Cinema United expressed concerns to Congress on Wednesday about the sale of Warner Bros., arguing that losing a major studio would mean fewer movies, job losses and theater closures. In a letter to the House Judiciary Subcommittee on the Administrative State, Regulatory Reform, and Antitrust, exhibition industry trade groups focused much of their attention on the threat Netflix could pose to their businesses, noting the streaming service’s skeptical attitude toward the movie business.
“We are deeply concerned that Netflix’s acquisition of Warner Bros. will have a direct and irreversible negative impact on movie theaters around the world,” the group said in a statement. “Such acquisitions
Greater control over film production and distribution.
Delivering a single, dominant global streaming platform in an already highly concentrated market.
The impact extends not only to theater owners but also to movie fans and surrounding businesses.
In communities of all sizes. ”
However, the magazine emphasized that it would also be a challenge if Netflix were to stall and Paramount, which is looking to outdo the streaming giant, buys Warner Bros.

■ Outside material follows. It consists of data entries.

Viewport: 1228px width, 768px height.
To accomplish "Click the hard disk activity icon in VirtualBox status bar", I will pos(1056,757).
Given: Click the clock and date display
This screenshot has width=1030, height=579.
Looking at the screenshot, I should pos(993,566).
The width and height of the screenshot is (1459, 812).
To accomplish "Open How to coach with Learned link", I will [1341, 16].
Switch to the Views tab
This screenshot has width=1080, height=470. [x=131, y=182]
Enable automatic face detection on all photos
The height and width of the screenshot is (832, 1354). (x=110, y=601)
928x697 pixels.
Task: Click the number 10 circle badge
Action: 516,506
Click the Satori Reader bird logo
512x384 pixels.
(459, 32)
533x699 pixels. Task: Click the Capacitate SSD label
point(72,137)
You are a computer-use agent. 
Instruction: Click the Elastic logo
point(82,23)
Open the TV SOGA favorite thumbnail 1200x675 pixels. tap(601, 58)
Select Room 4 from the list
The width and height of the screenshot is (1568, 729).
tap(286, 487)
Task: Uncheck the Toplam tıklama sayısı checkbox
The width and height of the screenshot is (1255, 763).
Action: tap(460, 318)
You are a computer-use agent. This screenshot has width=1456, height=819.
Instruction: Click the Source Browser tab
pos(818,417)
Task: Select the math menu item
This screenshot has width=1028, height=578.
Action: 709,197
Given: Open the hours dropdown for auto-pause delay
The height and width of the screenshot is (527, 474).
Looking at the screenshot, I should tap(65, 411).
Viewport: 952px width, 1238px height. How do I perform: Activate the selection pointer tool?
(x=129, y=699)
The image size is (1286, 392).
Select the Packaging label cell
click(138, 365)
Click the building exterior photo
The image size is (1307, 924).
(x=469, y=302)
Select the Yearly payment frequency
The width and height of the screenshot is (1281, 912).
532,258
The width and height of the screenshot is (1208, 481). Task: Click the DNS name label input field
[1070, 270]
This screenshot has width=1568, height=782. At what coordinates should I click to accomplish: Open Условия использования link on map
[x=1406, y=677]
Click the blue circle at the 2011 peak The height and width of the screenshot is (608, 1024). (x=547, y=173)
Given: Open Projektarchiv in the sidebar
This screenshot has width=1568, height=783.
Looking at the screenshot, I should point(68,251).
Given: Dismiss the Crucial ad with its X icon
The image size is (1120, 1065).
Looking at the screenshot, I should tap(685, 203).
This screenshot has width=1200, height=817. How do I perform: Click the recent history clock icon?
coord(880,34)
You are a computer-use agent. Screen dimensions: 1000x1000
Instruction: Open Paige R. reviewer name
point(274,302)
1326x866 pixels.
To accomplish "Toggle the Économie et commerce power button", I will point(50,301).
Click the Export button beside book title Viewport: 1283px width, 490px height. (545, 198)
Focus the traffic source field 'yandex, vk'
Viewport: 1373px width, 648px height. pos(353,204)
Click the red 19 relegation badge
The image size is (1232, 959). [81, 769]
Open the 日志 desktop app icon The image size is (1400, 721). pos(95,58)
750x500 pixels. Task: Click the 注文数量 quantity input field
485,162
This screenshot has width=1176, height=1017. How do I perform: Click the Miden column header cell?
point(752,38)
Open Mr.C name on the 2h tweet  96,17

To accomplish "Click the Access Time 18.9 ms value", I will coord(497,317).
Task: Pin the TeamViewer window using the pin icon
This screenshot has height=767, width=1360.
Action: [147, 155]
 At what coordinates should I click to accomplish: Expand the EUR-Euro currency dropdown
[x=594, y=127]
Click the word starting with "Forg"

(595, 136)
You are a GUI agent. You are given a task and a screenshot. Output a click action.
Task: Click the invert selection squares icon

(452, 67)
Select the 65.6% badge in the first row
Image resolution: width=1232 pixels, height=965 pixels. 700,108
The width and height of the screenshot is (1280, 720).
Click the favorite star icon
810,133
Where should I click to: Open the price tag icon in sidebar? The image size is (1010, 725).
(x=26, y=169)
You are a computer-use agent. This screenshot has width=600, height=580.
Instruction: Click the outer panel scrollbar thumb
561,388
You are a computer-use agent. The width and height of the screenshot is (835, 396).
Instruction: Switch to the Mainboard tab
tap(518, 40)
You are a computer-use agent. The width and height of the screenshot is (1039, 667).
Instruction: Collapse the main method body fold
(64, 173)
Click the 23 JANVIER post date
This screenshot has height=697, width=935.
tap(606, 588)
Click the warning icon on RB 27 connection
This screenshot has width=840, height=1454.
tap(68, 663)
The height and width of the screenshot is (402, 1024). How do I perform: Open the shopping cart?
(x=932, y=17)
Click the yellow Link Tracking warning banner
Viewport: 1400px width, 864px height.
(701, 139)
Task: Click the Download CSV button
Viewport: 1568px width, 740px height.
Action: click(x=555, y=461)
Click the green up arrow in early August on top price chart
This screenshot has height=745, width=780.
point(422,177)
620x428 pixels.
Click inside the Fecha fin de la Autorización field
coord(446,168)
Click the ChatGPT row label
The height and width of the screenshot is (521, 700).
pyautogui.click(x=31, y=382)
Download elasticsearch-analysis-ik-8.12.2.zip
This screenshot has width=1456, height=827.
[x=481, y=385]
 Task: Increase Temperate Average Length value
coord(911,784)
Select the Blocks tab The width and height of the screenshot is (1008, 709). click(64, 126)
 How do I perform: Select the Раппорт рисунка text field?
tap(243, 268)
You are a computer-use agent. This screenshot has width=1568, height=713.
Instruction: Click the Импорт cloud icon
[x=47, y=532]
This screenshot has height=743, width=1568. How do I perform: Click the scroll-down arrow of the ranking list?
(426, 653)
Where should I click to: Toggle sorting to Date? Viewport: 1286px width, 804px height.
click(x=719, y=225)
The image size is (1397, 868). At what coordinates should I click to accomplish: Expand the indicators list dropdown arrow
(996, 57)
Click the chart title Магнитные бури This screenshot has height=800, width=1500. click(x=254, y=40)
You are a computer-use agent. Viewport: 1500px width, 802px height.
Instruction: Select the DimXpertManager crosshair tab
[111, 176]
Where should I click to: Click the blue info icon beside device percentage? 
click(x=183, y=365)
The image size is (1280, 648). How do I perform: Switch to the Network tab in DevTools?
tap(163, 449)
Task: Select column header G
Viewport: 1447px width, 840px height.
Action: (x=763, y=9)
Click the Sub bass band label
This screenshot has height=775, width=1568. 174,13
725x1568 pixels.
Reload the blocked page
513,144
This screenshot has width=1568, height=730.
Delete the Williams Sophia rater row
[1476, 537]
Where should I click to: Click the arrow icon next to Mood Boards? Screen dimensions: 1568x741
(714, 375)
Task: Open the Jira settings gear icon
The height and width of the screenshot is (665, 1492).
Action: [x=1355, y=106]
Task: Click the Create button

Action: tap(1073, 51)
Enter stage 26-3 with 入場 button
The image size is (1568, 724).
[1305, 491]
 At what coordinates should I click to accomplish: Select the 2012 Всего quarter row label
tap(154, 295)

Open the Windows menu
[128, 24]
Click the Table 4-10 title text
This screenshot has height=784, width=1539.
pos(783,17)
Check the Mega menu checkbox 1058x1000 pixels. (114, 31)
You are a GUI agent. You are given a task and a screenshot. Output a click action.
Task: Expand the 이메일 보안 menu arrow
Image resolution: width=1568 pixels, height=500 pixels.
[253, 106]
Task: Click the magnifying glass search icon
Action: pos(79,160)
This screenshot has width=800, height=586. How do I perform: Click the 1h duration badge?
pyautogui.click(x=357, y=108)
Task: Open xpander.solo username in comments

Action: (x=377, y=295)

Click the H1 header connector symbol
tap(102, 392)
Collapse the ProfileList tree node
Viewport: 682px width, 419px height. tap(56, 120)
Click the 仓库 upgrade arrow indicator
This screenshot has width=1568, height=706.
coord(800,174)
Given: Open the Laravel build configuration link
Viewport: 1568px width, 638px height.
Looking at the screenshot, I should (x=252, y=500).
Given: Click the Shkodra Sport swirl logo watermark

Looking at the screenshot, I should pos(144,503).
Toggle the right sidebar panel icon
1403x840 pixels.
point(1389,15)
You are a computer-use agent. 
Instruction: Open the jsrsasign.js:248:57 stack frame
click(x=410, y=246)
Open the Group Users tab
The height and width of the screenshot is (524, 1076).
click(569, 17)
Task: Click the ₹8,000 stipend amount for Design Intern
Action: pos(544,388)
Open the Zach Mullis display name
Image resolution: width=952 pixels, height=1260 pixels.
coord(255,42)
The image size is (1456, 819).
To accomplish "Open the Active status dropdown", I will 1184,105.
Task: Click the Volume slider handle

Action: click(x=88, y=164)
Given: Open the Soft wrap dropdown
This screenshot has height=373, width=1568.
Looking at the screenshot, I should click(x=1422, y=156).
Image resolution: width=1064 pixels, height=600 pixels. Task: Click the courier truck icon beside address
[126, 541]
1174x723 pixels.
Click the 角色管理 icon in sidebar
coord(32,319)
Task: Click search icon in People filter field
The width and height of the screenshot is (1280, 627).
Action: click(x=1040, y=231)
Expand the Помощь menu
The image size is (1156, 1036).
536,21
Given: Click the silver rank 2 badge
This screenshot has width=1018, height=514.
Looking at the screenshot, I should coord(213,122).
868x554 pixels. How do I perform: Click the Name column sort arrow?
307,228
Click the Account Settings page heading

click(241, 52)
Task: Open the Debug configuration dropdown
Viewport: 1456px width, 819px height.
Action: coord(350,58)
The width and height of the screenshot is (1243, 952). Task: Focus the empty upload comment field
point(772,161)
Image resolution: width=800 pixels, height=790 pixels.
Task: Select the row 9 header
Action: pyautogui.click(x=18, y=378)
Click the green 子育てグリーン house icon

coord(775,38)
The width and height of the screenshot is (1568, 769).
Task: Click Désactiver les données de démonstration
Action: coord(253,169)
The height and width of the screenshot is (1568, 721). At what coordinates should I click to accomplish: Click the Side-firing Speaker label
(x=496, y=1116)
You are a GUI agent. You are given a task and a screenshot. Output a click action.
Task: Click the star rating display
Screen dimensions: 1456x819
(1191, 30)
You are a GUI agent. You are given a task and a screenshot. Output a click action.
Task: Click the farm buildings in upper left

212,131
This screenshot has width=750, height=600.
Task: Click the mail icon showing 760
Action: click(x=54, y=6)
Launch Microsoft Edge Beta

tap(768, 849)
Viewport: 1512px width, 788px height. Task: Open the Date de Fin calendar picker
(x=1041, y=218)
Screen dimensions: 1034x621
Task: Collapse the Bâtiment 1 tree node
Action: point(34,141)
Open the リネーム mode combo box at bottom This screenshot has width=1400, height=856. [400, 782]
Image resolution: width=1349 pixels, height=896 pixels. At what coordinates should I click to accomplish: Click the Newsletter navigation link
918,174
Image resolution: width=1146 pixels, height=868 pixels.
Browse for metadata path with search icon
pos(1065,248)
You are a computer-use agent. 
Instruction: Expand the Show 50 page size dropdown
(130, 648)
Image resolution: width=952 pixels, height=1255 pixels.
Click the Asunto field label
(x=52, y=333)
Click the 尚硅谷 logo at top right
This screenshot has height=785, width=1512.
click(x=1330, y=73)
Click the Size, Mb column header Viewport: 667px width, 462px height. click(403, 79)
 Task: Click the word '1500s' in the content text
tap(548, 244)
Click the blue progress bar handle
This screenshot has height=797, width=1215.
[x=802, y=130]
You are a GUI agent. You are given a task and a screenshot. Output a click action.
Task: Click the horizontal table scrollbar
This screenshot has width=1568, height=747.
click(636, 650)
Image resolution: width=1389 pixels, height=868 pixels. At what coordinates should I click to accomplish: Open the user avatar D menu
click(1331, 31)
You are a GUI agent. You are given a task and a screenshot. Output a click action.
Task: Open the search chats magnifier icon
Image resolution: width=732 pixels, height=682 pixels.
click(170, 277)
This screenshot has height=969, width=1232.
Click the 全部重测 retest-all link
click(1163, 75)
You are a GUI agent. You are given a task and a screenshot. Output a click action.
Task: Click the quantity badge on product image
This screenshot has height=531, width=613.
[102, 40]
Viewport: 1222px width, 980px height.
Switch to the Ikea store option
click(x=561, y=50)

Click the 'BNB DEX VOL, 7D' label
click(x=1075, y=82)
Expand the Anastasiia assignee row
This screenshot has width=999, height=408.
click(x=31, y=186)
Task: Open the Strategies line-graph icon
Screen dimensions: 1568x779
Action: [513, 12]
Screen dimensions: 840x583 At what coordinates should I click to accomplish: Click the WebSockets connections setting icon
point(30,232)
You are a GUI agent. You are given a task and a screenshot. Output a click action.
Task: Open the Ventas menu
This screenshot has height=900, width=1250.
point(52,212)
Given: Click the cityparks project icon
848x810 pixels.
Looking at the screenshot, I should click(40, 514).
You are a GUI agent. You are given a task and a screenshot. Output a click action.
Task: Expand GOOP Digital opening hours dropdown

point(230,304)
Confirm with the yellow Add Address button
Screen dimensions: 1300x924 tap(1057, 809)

“Our concerns would be equally grave if Paramount or another major studio were to replace Netflix as a buyer,” the group wrote. “For example, the Paramount-Warner Bros. merger would consolidate 40 percent of each year’s domestic box office revenue into the hands of a single dominant studio.”
When Netflix announced it had struck a deal to acquire Warner Bros. and HBO Max for $82.7 billion, the company’s co-CEO Ted Sarandos said he respected the studio’s existing theatrical efforts. Still, he insisted that time windows (the industry term for the amount of time a movie is shown exclusively in theaters) would “evolve” in a more “consumer-friendly” way.
“If Netflix’s proposed acquisition of Warner Bros. is not challenged, the threat to our members would be serious and possibly existential, given the hostility towards exhibitions,” the group wrote. “Netflix has described theatrical distribution as ‘obsolete’ and reiterated its goal of producing movies exclusively for Netflix members and distributing them primarily on Netflix rather than in theaters.”
Cinema United points out that since 2023, the average run time for Netflix movies has been 11 to 17 days, compared to the average run time for major studio films of 46 days in 2024 and 58 days in 2023.
In general, Cinema United sounded skeptical that the sale of Warner Bros. to a competitor would benefit the movie business. He noted that there have been several mergers in recent years, such as Amazon’s acquisition of MGM and Disney’s acquisition of Fox, which often result in new companies releasing fewer films. In Disney’s case, the group said, “Prior to the merger, the two companies produced approximately half of the films produced annually.”
Cinema United argues that if movie theaters go out of business, the economic impact will be far-reaching.
“Movie theaters are the cultural and economic pillars of our communities. Again, we are a Main Street industry, and we put that at risk when we allow fewer films into the marketplace. Movie theaters close, communities suffer, and jobs are lost.”